With investments providing such good returns, more people wanted opportunities to invest, and opportunities to invest more.
Investment banks, of course, took advantage of this and as stock speculation profits were hard to ignore, over time, individual investors did too.
The demand for stocks outstripped their supply, which caused stock prices to rise even further.
People started buying stocks with borrowed money, and this is what fueled the asset bubble that, when it burst, triggered the great depression.
During this asset bubble, the main culprit was the ability to buy stocks on margin.
This is where the brokerage loans you money and you use that money to buy stocks. During the 1920s, people could buy stock with as little as 10% of the required money.
As an investor, you could buy $1000 worth of stock with $100 of cash and a $900 loan from the broker.
If the stock price goes up such that your $1000 is now worth $1200, you sell the stock for $1200, pay the broker back their $900, and you’ve made $300 on an initial investment of $100.

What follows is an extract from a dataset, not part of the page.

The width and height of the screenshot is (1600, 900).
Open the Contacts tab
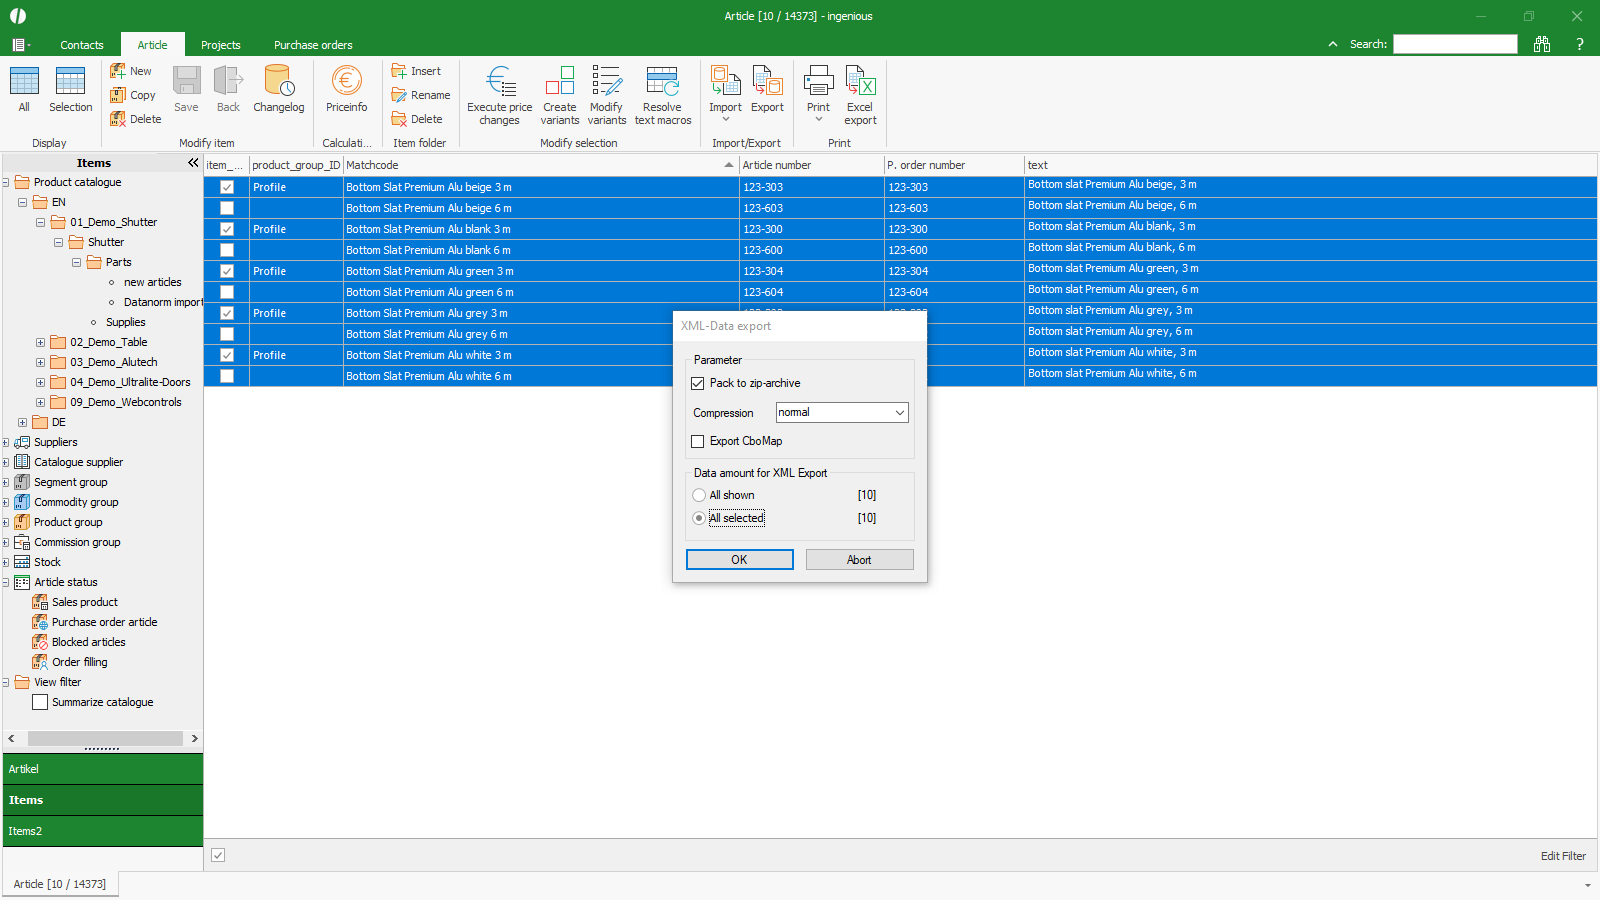pyautogui.click(x=82, y=45)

But, if the stock price goes down, you need to add money to your brokerage account to maintain your margin.
If the stock price goes down such that your $1000 is now worth $800, you now have a $900 loan on an $800 stock. The rules at the time allowed for a loan of no more than $720 on stock ownership of $800 (90%). Hence the investor has to make a “margin call” and give the broker $180 ($900 – $720 = $180) to maintain their margin.

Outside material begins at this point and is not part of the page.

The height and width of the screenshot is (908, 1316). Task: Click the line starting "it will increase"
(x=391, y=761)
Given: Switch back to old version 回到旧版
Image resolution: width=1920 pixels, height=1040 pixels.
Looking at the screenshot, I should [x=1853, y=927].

When the stock market crashed on the 28th of October 1929, it created margin calls throughout Wall St that people didn’t have the money to make.
As such, payment obligations could not be met, but other people were counting on those payments being made in order to meet their payment obligations.
This inability to meet payment obligations rippled through the entire financial system, resulting in defaults and bankruptcies on such a scale that the entire financial system ground to a halt.
All this was triggered because the stock market lost 13% of its value on Monday, another 12% on Tuesday, and 50% of its value in a period of fewer than three weeks, thereby creating an unprecedented level of debts that could not be repaid.